Unfortunately, what she presented was a pretty pedestrian layout of established trends such as:
Sheryl Connelly
exploding population, an aging demographic in the West, Japan and China, how the great differences between India and China will play out in automobile consumption and usage, the impact of urbanization and the cynicism toward brands.

It was her elaboration of this point that led me to leave the speech.  She extolled vision and value-driven companies, such as Patagonia, which has been giving 1% of all sales to environmental organizations since 1985.  These are the brands that consumers are continuing to believe in.  

And then she went on to talk about how great Chick-fil-A is.  Chick-fil-A is significantly influence by the Southern Baptist beliefs of its founder, S. Truett Cathy.  The company's official statement of corporate purpose says that the business exists "To glorify God by being a faithful steward of all that is entrusted to us.  To have a positive influence on all who come in contact with Chick-fil-A."  So far, so good.  No doubt, an explicitly spiritual orientation can contribute to a distinctive and positive organizational culture. It's not the only framework that does so, but it is certainly one.

However, Chick-fil-A got in some very hot water with a lot of people last year, including me, when it became clear that it has donated millions of dollars to organizations opposed to gay marriage and to homosexuality more generally.  For example, Chick-fil-A Chief operating officer Dan T. Cathy made several public statements supporting the traditional family, saying about same-sex marriage that those who "have the audacity to define what marriage is about" were "inviting God's judgment on our nation."   This may constitute values-based behavior in Sheryl Connelly's book, but not mine.  So, between praising Chick-fil-A and not having much to say on other topics, I decided that I could bring my attendance at the conference to an end.

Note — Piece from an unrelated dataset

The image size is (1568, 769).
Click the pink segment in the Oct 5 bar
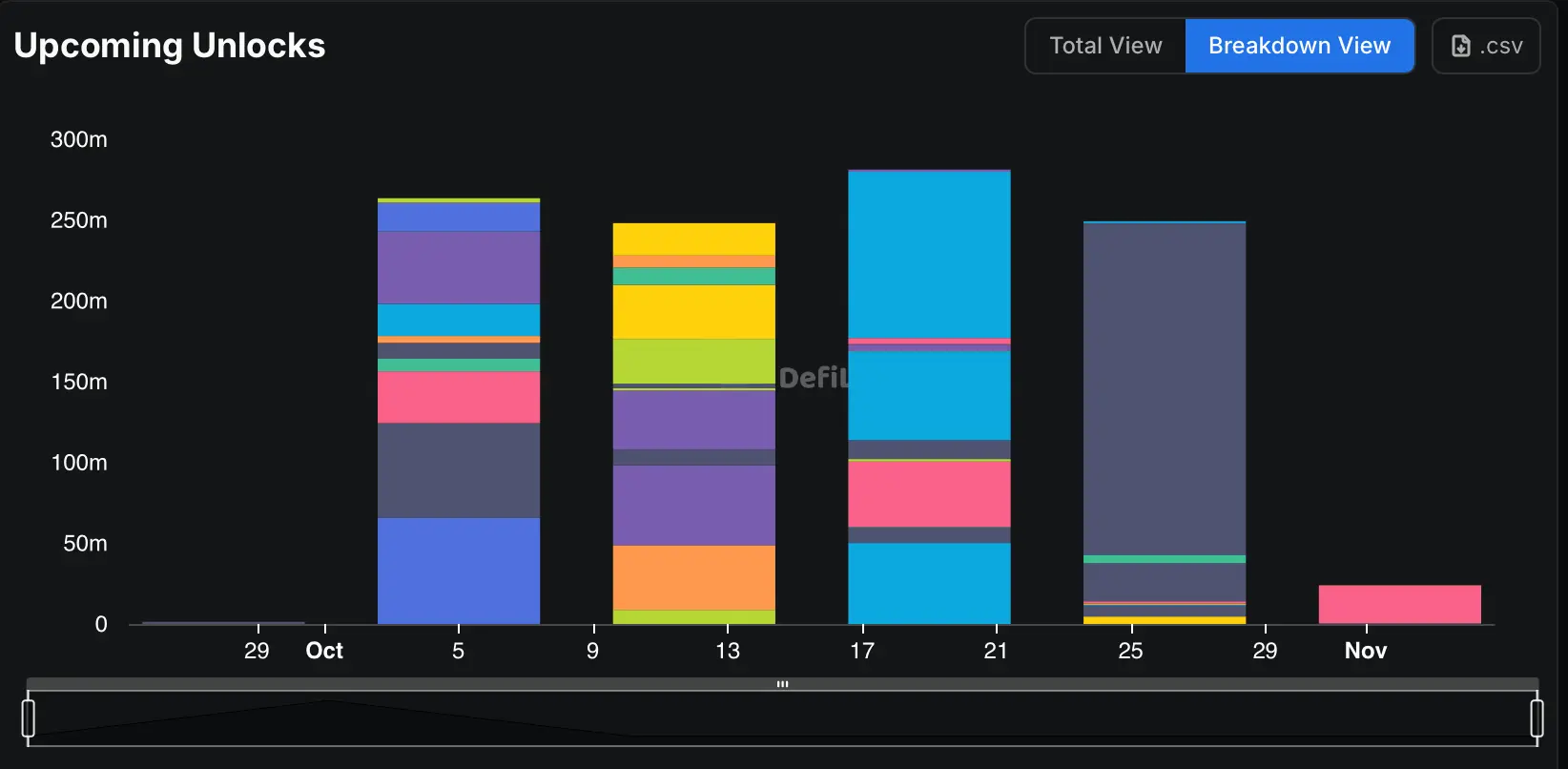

The Connelly closing highlighted a general unease I had about this conference.  It didn't really fit together thematically.  There was no connection between Connelly's closing and Negroponte's opening, for example.  The Conference exclaimed that it would be "Exploring the Next Horizon!", but I didn't get much of a sense as to what the World Future Society thinks that horizon is going to look like.  I did learn about a variety of vectors headed in differing directions, and much of that was fascinating, as it has been every one of the last 15 years.  But, the lack of coherence made the conference feel somewhat adrift for me.   

Michael Marien

My friend, colleague and mentor, Michael Marien, publisher of Global Foresight Books and, previously, the World Future Society's Future Survey, demonstrates what such an integrated consideration of the global future might look like in his recent article, Twelve Mega-Uncertainties of the Decade Ahead" in the current edition of World Future Review.  In the terms of our book, Life Sustaining Organizations -- A Design Guide, Marien lays out twelve "critical uncertainties" upon which the future will revolve.  In Marien's formulation, these include:

  1. How much global warming, by when?
  2. Will methane eclipse carbon dioxide?
  3. How high will sea levels rise?
  4. Will we run out of essential resources?
  5. How many people in 2050?
  6. What quality of people in 2050?
  7. Will decent employment be available to all?
  8. Will inequality and plutocracy continue to increase?
  9. Will the energy transition be a clear and rapid one?
  10. Will nuclear weapons or bioweapons be our undoing?
  11. Can effective global governance and law emerge?
  12. Does the exploding world of information abundance help or hinder us?
By not organizing its inquiry around these sorts of broad themes, I'm concerned that the Society's business model, which has brought so much great information and community to a large number of period for a lone period of time, may be running out of gas.